Is this expression ${R^2 = R}$ correct? If relation R if reflexive and transitive so ${R^2 = R}$

So, let's take an example, we have A = {1, 2} and relation R = {(1, 1), (2, 2), (1, 2)} this relation reflexive and transitive. 
I don't understand what does it mean ${R^2}$, how to find ${R^2}$ if R is R = {(1, 1), (2, 2), (1, 2)} ??
But anyway as far as I see, it is not logical that ${R^2 = R}$
 A: $R^2$ in this context is in reference to $R\circ R$.
If you have two relations $S\subset A\times B$ and $T\subset B\times C$, the composition of the two relations $S\circ T\subset A\times C$ (very similar to the composition of two functions) is the set of pairs:
$$S\circ T = \{(a,c)\in A\times C~:~\exists b\in B~(a,b)\in S\wedge (b,c)\in T\}$$
If you were to have drawn yourself a directed graph where elements of $A$ appear in the first column, elements of $B$ appear in the second column, $C$ in the third column, and you draw an arrow from an element in one set to an element in the next iff the corresponding pair appears in the corresponding relation, you have $S\circ T$ is the resulting relation that occurs if you consider the paths of "length two."

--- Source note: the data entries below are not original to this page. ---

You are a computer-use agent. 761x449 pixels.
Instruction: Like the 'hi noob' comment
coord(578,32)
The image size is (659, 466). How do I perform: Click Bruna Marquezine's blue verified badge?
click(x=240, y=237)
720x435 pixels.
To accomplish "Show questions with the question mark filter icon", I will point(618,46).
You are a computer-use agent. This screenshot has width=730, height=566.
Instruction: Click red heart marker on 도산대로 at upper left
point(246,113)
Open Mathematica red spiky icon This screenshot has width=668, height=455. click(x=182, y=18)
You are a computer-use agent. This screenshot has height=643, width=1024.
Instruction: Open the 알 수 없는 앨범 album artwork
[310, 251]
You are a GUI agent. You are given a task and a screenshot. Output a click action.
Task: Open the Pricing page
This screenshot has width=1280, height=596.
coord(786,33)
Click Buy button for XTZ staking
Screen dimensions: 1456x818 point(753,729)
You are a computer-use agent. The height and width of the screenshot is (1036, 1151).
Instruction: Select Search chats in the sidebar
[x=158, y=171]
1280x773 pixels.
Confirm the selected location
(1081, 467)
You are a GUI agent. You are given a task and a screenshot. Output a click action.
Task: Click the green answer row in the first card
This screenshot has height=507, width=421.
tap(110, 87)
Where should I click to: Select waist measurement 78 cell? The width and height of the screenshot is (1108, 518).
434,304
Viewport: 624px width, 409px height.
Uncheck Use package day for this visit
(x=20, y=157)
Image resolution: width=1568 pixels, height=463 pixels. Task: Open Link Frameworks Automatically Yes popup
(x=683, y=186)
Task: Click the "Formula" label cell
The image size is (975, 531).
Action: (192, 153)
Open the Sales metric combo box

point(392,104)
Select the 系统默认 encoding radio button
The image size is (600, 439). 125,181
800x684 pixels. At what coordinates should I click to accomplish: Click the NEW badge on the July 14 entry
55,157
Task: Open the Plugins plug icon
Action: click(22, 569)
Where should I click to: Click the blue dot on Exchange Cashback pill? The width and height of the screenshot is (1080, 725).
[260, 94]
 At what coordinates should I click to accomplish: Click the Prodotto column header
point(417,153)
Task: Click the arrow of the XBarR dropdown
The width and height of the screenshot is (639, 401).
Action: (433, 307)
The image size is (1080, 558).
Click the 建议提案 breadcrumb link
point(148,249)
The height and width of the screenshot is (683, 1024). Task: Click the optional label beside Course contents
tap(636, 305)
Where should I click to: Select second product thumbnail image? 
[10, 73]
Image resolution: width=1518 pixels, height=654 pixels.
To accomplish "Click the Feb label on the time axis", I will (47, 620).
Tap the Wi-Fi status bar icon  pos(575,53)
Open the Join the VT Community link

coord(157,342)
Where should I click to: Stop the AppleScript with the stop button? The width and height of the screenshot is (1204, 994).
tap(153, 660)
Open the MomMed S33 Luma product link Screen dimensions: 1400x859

For your example, you have $R = \{(a,a),(a,b),(b,b)\}$.  To make this clearer, I'll use colors.  If we have $\color{red}{R} = \{(\color{red}{a},a),(\color{red}{a},b),(\color{red}{b},b)\}$ and rewriting again with a different color, $\color{blue}{R}=\{(a,\color{blue}{a}),(a,\color{blue}{b}),(b,\color{blue}{b})\}$, we would have:
$$\color{red}{R}\circ\color{blue}{R} = \{(\color{red}{a},\color{blue}{a}),(\color{red}{a},\color{blue}{b}),(\color{red}{b},\color{blue}{b})\}$$
For instance, we have $(\color{red}{a},\color{blue}{a})$ since we have both $(\color{red}{a},a)$ in the relation on the left and $(a,\color{blue}{a})$ in the relation on the right and the element $a$ which connects the two.
On the other hand we have $(\color{red}{a},\color{blue}{b})$ because of either $(\color{red}{a},b)$ in the relation on the left and $(b,\color{blue}{b})$ in the relation on the right where $b$ was used as the connection between them, or alternatively we have $(\color{red}{a},a)$ from the relation on the left and $(a,\color{blue}{b})$ in the relation on the right where $a$ was used as the connection between them.

As for proving that if $R$ is reflexive and transitive that $R^2=R$, we should probably approach with double-inclusion.  Let us first show that $R^2\subseteq R$ and then show that $R\subseteq R^2$.
So, suppose that $(a,c)\in R^2$.  That means that we have some $b$ such that $(a,b)$ and $(b,c)$ are both elements of $R$.  Since $R$ is transitive this further implies that $(a,c)\in R$.  Therefore $R^2\subseteq R$ is true.
Now, suppose instead that $(a,b)\in R$ and we wish to show that $(a,b)\in R^2$.  How can we do that?
Hint:

 we haven't used all of our hypotheses yet.

Solution:

 Since $R$ is reflexive, $(a,a)\in R$.  Given that $(a,a)\in R$ and $(a,b)\in R$ it follows that $(a,b)\in R^2$, proving that $R\subseteq R^2$